Attached to the VR, Ally discovers worlds unlike home. She can do whatever she wants, but she misses her parents. With help from Harrison, a rabbit-eared boy, they work together to free themselves from Aishwarya, the mad queen of the world. But when Harrison wakes up and doesn’t come for Ally, she’ll split her soul to the brink of death to save herself. 14+ due to adult situations
I’m backed against the wall and alone with no way out. Harrison and Chester led me into a trap. I’m the only threat to Aishwarya here because I’m the only one who can alter her world. Or end it.
“I didn’t do anything,” I say, looking for anything I can use to protect myself with. She has no way of knowing that I’d given up on going back. That I’d decided to be happy here. There’s nothing around me. The only things I have are the tablet and the flask Aalim gave me before we left. Neither can protect me from the shining blade that looks as though it could shred the thick Yellow Pages without even trying.
“He’s gone! I know you visited his parents. I know they were coming for him,” she says. She swings the sword down and I duck, my arms raised above my head as though they could offer some sort of protection. I squeeze my eyes shut, anticipating the coming pain. And I’m also wondering how she found out I visited Harrison’s parents. Only Harrison knew, right? Or had I somehow let it slip to Chester?
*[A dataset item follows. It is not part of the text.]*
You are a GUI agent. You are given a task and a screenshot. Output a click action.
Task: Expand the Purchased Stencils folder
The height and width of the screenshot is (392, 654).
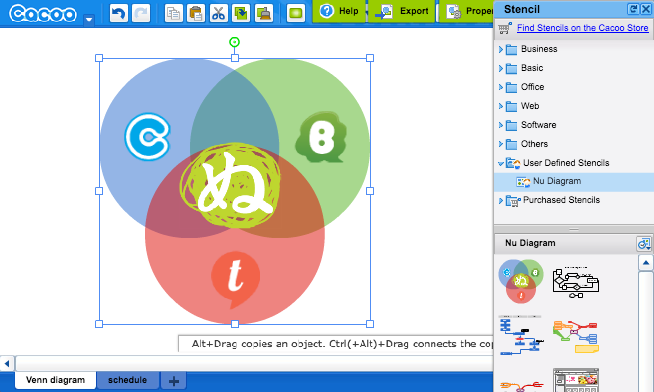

Nothing happens. No searing pain or fire burning on my skin the way I imagine the bite of a sword might feel. Gasps rise from the crowd. Is this like a video game? Do I get more lives?
“Not again, Aishwarya,” Chester says through clenched teeth. I open my eyes to see him standing above me. He’s clutching the blade of the sword in one hand, Aishwarya’s arm in the other. Lines of blood drips from his palm to the ground in puddles that almost disappear on the dark flooring. “How many deaths will be enough?”